Tell me a little bit about how you work with those kids. Kids’ voices have a huge presence on your show. How do you get into an episode with them, get them to open up and embrace the silliness?

First off, kids naturally embrace silliness, but in order to harness that silliness I really trust the story, poem or song to direct or inspire the energy of the kids. Each episode is centered on a work of great nonsense and if it’s a session I’ve planned, then I start by sharing the work, or I’ll ask the kids to read a selected piece. From there, I try and use the author’s writing style and imagery to inspire creativity from the kids. I usually work with a loose outline for an episode, but once I’m with the kids it can go in a completely different direction. For example, when we shared Jabberwocky, I cut up the poem and asked the kids to read it first. Then I asked the kids what characters were in the poem and to select a character they wanted to play. The kids actually thought Gyre and Gimble were characters, so when we brought the characters to life, they added these amazing voices and acted them out as observers of the Jabberwocky slaying. I try to follow the kids’ lead to the greatest degree possible. I also try to get kids onto the microphone pretty quickly. I really love capturing their voices when they aren’t too scripted. There are very few “take twos” when recording with kids! I take what I get and I don’t get upset!

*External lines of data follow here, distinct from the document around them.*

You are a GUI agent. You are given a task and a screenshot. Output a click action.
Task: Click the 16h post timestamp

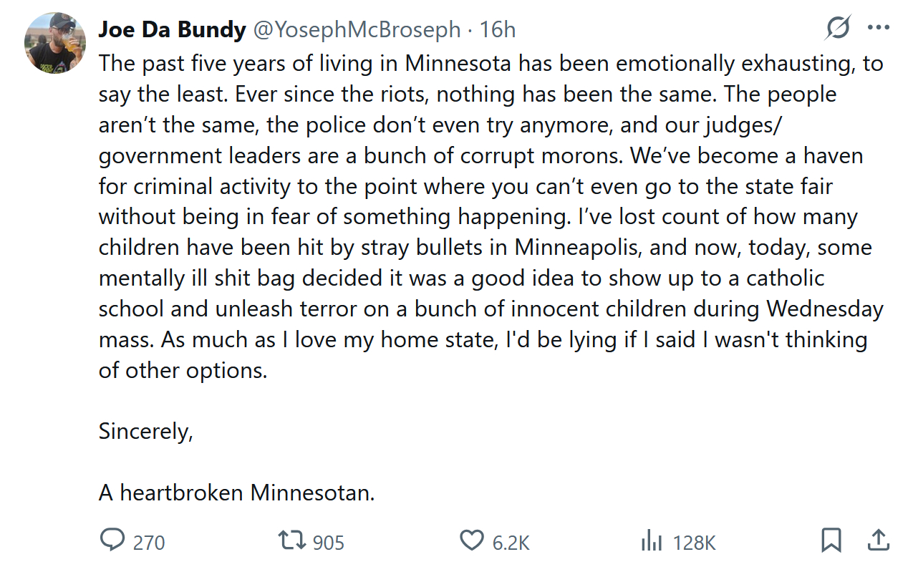(x=498, y=29)
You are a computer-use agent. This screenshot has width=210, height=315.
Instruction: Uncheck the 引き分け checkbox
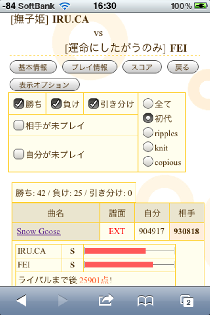[94, 104]
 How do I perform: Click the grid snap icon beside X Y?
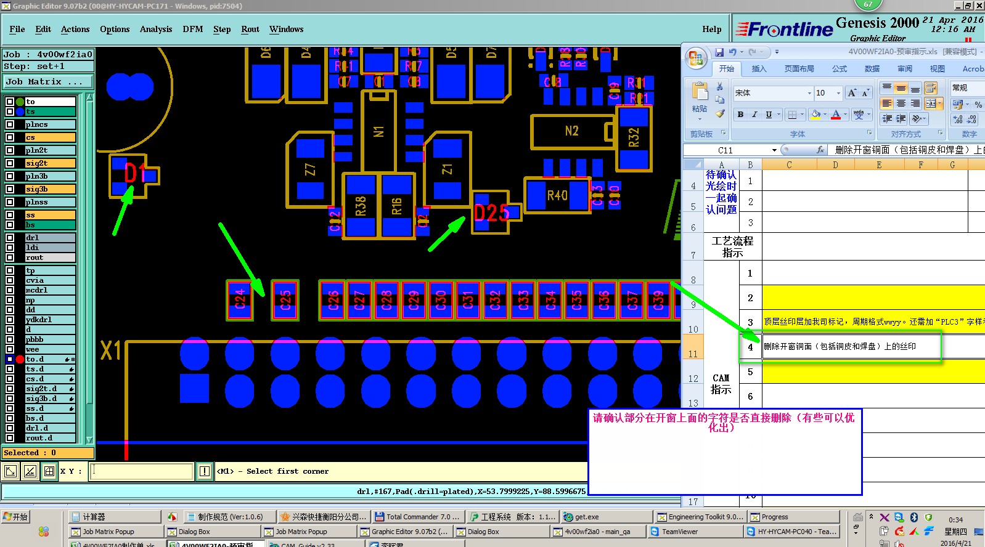pyautogui.click(x=49, y=472)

I actually wanted to ask you about the structure of the show. I imagine it’s difficult to get it set, though I think you do a good job of it. You sort of set up the premise, investigate the topic a bit, then you have a moment where the kids take control and run with it. Do you talk with kids about what you want from them?

I definitely talk about the stories we share. I ask the kids to think about what makes the story, poem or song so great and we talk a lot about what makes great nonsense great. We talk about the methods writers use to associate ideas or evoke feelings (i.e alliteration, repetition). It is from those ideas they begin creating what they will record. Sometimes I’m very specific, sometimes I give complete freedom. Each method produces very different results. As you might imagine, complete freedom can give certain kids license to work on an idea they’ve been forming, but for other kids, well, you can end up just getting a lot of farting noises! Some kids really respond to scripted pieces, while other kids will “check out” once they find out they can’t make any choices or do their own thing. So, I try a little bit of everything!

What do you think the kids get out of it?

It’s funny, here’s what I know: Many of the kids keep coming back to record. I’ve had some kids recording with me, once a week, for seven months and they are still engaged. I know they listen to episodes over and over and over again, which was also just validated by the Kids Listen survey data. I know they love the recording because they “turn on” once they put on the headphones and sit at a microphone. And, I know that kids love listening to kids. I was just asked by the library here what kids like about podcasting. Here are their answers: I like acting like a character. I like that everybody in the world is listening to you. I like being heard. I like that I’m in a podcast that I like. I like spending time with my friends. I like to record stuff I like and that I can choose my podcast. I like practicing with all of my friends. I like everything like…..recording, discussing, etc. etc.